As though the barbarians are the equivalent of guard dogs. And there you go again, like it matters whether you approve. She’s not your wife. Except possibly in your own mind.

“Thank you,” Narcissa said. “I assure you, I do feel quite safe, even with two of my regular guards currently off-duty. The two women among the foreigners are quite as fierce as their men, and no less determined to do honour to their companion.”

“Perhaps it would be wisest to leave Phleion for the time being. Enodia, even.”

“And go where?”

“Come to Dromas. I’ll see to it personally that you have the welcome and hospitality due to you. And surely it would be more difficult for an enemy to even find you there, and more difficult for one to hurt you. Our royal security is more strict than Enodia’s.”

Is that genuine anxiety in your voice? I think it is.

“Thank you for the thought, Brykhon, but I have work to do. To leave now would mean the failure of the public hospitals, and I’m unwilling to allow that to happen. If I wished for royal security, I’d go back to the palace in Orthia, but that would be little better as far as my work.”

“Narcissa, please. I fear for you. It appears to be your work that is driving others to seek to harm you. Is it worth your safety? Your life?”

“To make countless other lives better and more secure? Yes, it would be, unquestionably.”

Brykhon hesitated, briefly silent. Tyrel studied him thoughtfully. The prince really was agitated, though Tyrel was less sure of the reason behind it. His gaze flickered to Evander, then back to Narcissa. “Please, can we talk alone? You’ve known me long enough to know that I’d never do anything to violate your honour.”

Being entirely alone with a man she’s not related to, as I understand it, could arguably do that.

Narcissa sighed. “I keep no secrets from my cousin, you know that, but if you insist. Give us a moment?”

“I’ll be nearby,” Evander said, rising. Tyrel suspected he’d have objected more, had he not known Tyrel was there still. Quite a substantial sign of trust, that. Tyrel tracked his departure by sound, and wasn’t surprised that he stayed in the courtyard, though he did withdraw to the far side where potted trees and plants broke up the line of sight.
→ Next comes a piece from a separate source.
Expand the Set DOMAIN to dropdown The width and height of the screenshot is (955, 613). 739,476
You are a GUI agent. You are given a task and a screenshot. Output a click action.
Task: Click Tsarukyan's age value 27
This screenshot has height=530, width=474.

Brykhon abandoned his own chair and took Evander’s, much closer to Narcissa.

“Thank you for indulging me. This truly is something I prefer to keep between us.”

“Then best you say it, before Evander returns or one of my staff interrupt to offer wine.”

“This must not be repeated.”

“Of course not.”

Of course, I’m not the only one who can hear you right now. Kieran’s hearing in amarog-form is excellent, and he’s just out of sight above us. Kaveri might well be keeping him from attacking you, he’s not entirely rational about your bloodline. Madoc and Mirren and Hermia and Melanippe are on this floor and closer than you think, my family can certainly hear you perfectly clearly and Hermia and Melanippe might. Narcissa won’t have to repeat anything, if this is of any interest to us.

He paused, licked his lips nervously. “Within the governments, not only of Enodia and Dromas but others, nearby and farther away, there exists an invisible cabal that orchestrates and coordinates key events. Its members support each other in gaining useful positions, which are not always the highest or most public ones.”